- [Exercise objective]: Wherever the word "left" occurs in the listing, copy the whole line.
§
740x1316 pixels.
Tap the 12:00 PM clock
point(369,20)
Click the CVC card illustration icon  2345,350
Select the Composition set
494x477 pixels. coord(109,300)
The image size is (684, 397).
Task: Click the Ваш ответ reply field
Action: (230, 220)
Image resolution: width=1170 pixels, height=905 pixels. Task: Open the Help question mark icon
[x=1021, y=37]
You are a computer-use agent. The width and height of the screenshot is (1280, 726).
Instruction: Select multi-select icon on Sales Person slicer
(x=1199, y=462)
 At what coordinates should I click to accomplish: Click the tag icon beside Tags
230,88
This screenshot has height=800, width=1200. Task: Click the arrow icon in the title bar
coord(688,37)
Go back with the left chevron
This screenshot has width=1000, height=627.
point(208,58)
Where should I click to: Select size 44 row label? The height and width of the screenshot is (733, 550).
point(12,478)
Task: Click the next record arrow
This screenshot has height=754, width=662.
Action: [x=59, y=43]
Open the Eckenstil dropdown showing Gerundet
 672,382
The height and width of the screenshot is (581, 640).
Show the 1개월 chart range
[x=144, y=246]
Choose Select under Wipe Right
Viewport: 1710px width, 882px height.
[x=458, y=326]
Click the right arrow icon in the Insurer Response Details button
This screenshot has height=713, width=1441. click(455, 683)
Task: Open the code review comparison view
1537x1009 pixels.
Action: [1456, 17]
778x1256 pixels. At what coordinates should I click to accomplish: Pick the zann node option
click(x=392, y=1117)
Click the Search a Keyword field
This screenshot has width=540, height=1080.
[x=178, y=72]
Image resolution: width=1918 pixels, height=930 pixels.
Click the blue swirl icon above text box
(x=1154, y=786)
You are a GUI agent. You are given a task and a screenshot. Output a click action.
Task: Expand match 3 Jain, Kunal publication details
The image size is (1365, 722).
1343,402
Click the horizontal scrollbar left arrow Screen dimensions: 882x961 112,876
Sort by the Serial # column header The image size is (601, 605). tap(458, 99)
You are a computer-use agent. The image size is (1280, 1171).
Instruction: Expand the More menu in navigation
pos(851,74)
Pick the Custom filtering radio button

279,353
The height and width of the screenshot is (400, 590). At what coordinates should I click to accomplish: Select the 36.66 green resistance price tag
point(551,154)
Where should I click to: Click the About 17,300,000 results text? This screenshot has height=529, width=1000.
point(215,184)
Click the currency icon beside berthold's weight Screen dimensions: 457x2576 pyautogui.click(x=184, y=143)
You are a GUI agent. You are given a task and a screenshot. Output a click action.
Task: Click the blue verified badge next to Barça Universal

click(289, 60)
§
- [Answer to the problem]:
Go back with the left chevron
Click the horizontal scrollbar left arrow Screen dimensions: 882x961 112,876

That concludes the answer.